Dessiné pour n’être propulsé qu’à la voile, Grain de Sail II porte jusqu’à 1 500 m2 au portant, dont 550 m2 pour son code zéro, la plus grande voile d’avant. (© Grain de Sail)

 

 

  • Le cargo à voiles termine sa première traversée transatlantique

 

  • La journaliste Patricia Bachelier était à bord pour le retour de New-York à Saint-Malo

 

  • Conditions de navigation, capacité d’embarquement,  rôle de l’équipage: elle partage ses impressions pour MAPINFO

 

 

Le cargo à voiles Grain de Sail II a bouclé une première transatlantique (Saint-Malo/New-York/Saint-Malo) aux allures de test grandeur nature. L’occasion de se plonger dans la vie quotidienne de l’équipage, avec la journaliste Patricia Bachelier, qui a effectué le voyage retour.

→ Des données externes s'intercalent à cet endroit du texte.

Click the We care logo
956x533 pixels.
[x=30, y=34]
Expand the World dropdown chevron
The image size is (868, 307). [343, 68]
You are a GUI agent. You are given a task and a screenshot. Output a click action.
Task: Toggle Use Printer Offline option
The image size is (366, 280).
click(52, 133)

Pour MAPInfo, elle revient en détail sur les enjeux de ce transport décarboné, ses limites et ses perspectives.

Une traversée qui a valeur de test

Premier grand cargo à voile du monde, Grain de Sail II  fait son retour à Saint-Malo ce dimanche 5 mai, réalisant sa toute première boucle transatlantique. Il avait quitté la cité corsaire le 15 mars pour rallier New York. A l’aller dans ses cales, des tablettes, vins et cafés signés Grain de Sail, ainsi que des spiritueux, parfums et produits manufacturés de clients chargeurs.

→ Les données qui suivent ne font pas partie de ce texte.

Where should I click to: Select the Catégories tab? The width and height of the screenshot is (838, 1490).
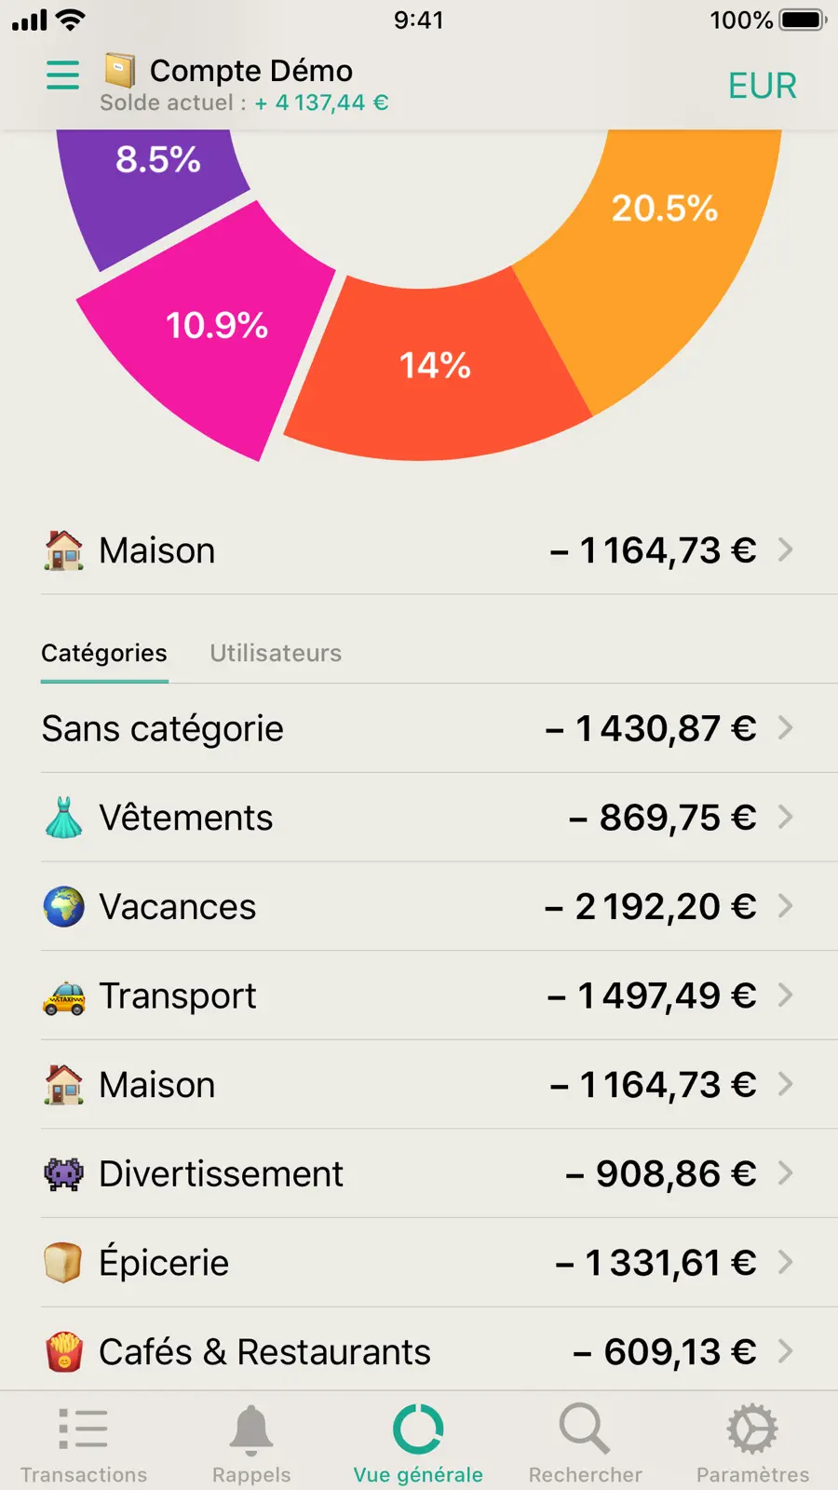coord(104,653)
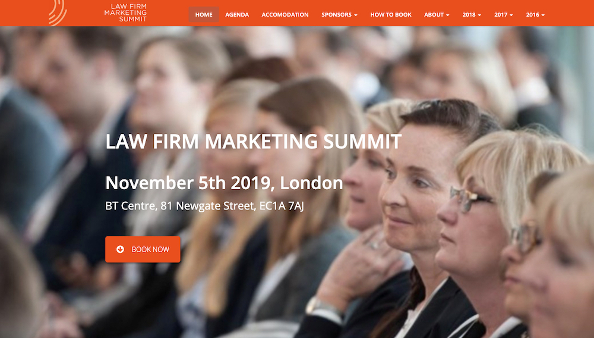This screenshot has width=594, height=338.
Task: Click the About caret arrow
Action: [448, 15]
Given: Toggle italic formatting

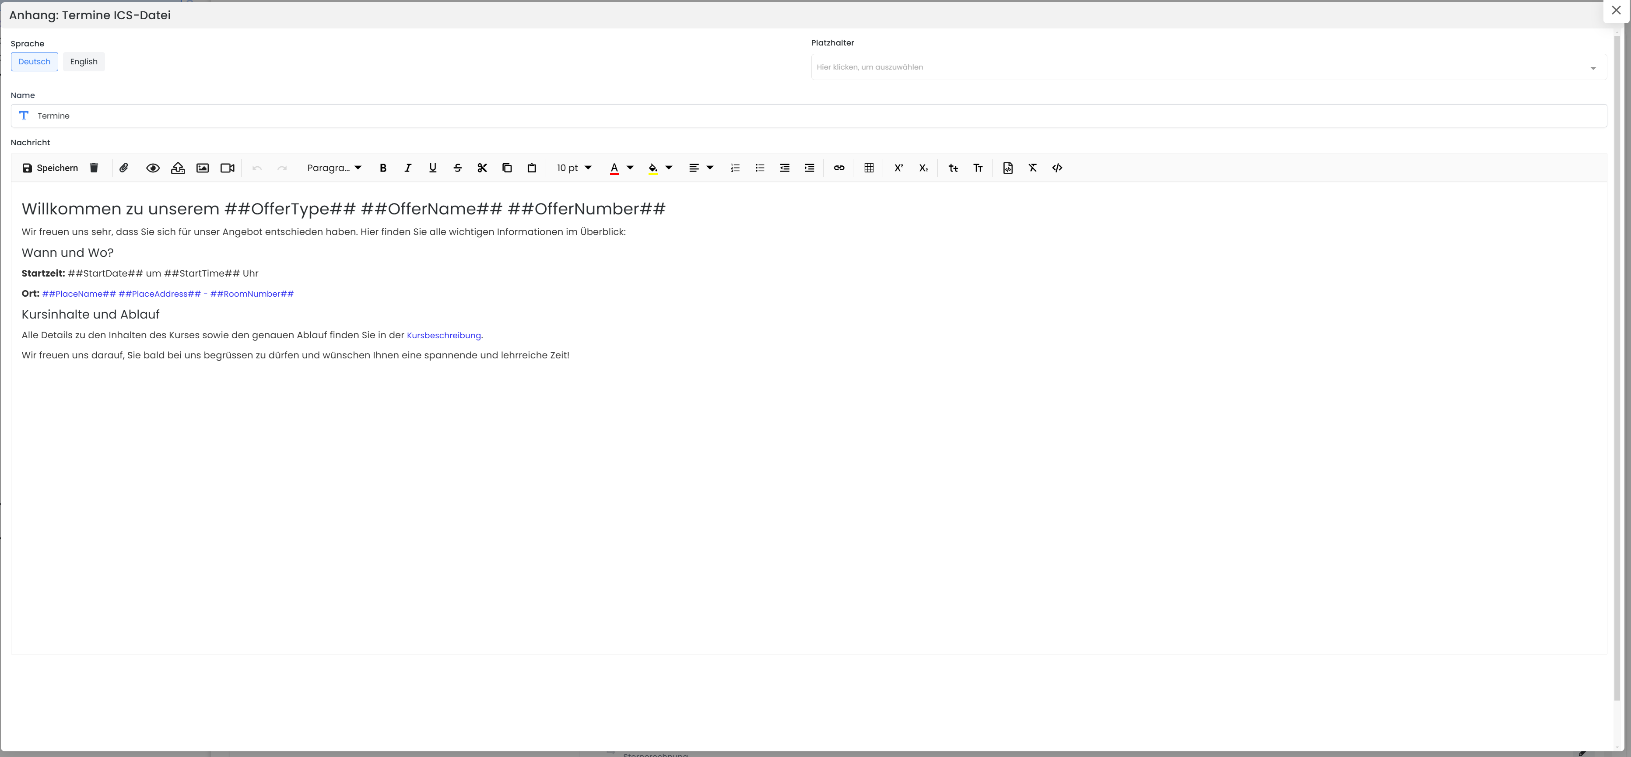Looking at the screenshot, I should coord(408,168).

Arrivé le 7 avril de l’autre côté de l’Atlantique Nord, le navire est reparti le 15, avec moi comme passagère à son bord. Immense privilège. Les cales étaient moins pleines qu’à l’aller, car les flux de marchandises sont moindres dans le sens Amérique – Europe et la mentalité américaine n’est pas celle des Français en matière d’écologie. Il faudra plus de temps là-bas pour convaincre de l’intérêt du transport décarboné ! L’enjeu n’en est pas moins essentiel pour assurer la pérennité de cette activité de commissaire de transport, née au printemps 2023. Elle était l’objectif des frères Barreau à la création de Grain de Sail en 2010. Trois sisterships du navire sont en projet pour former une flotte.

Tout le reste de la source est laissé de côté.